Genesis 32: 3-8,22-30
II Timothy 3: 14-4:5
Luke 18: 1-8a
The first sentence of our gospel reading from Luke this morning sums up the basic idea from all our scripture lessons today: “Then Jesus told them a parable about their need to pray always and not to lose heart.” Pray always + don’t lose heart = perseverance. That might seem easy for Jesus to say, because sometimes we have the mistaken notion that Jesus found it easy to pray. All we need to do to dispel that misconception is to read the story of the night in Gethsemene before his arrest. Knowing how difficult it was for Jesus to pray, we might wonder why he expects any of his disciples to pray, and we find an answer to that problem in the parable we just head from Luke.
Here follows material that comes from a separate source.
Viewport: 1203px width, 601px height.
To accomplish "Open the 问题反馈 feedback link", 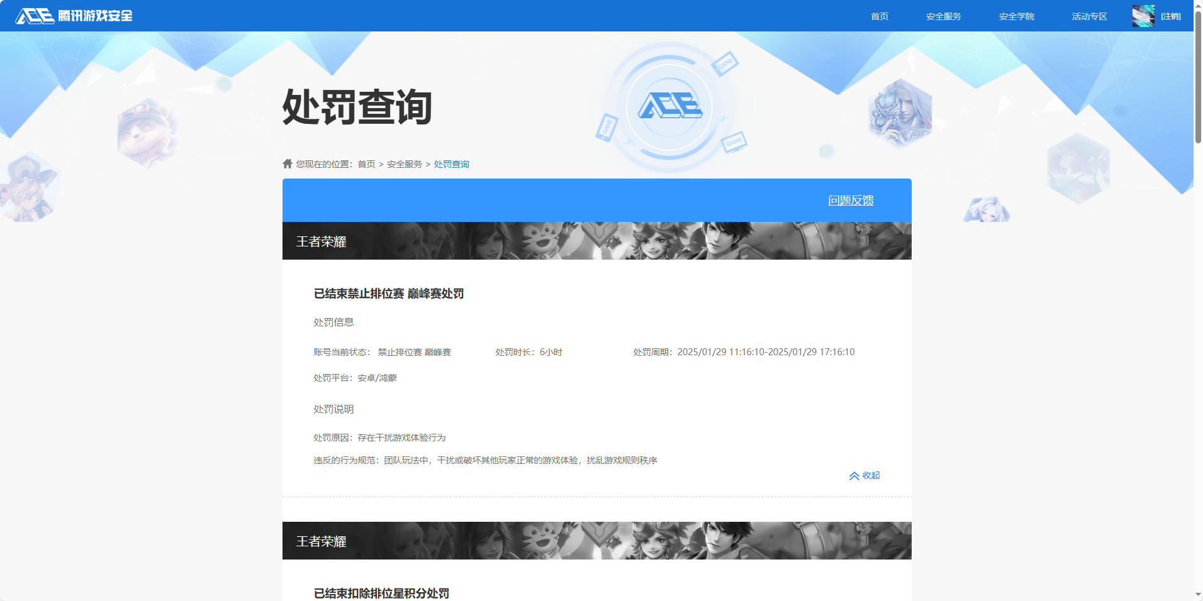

Usually, the parable is interpreted in such a way that the corrupt judge represents God, and the widow represents us, and if we only nag God enough, we will finally get what we want. However, it might make better sense to see the judge as ourselves, and the widow as God expecting us to do the right thing, and persevering in that expectation. Megan McKenna explains it this way in a book in our library: “we see ourselves as the woman, the righteous one, demanding our rights from God, when prayer [should be] acknowledging we have no rights…We never think God might be the widow and the tables might be turned.” (Parables – The Arrows of God pp105-106).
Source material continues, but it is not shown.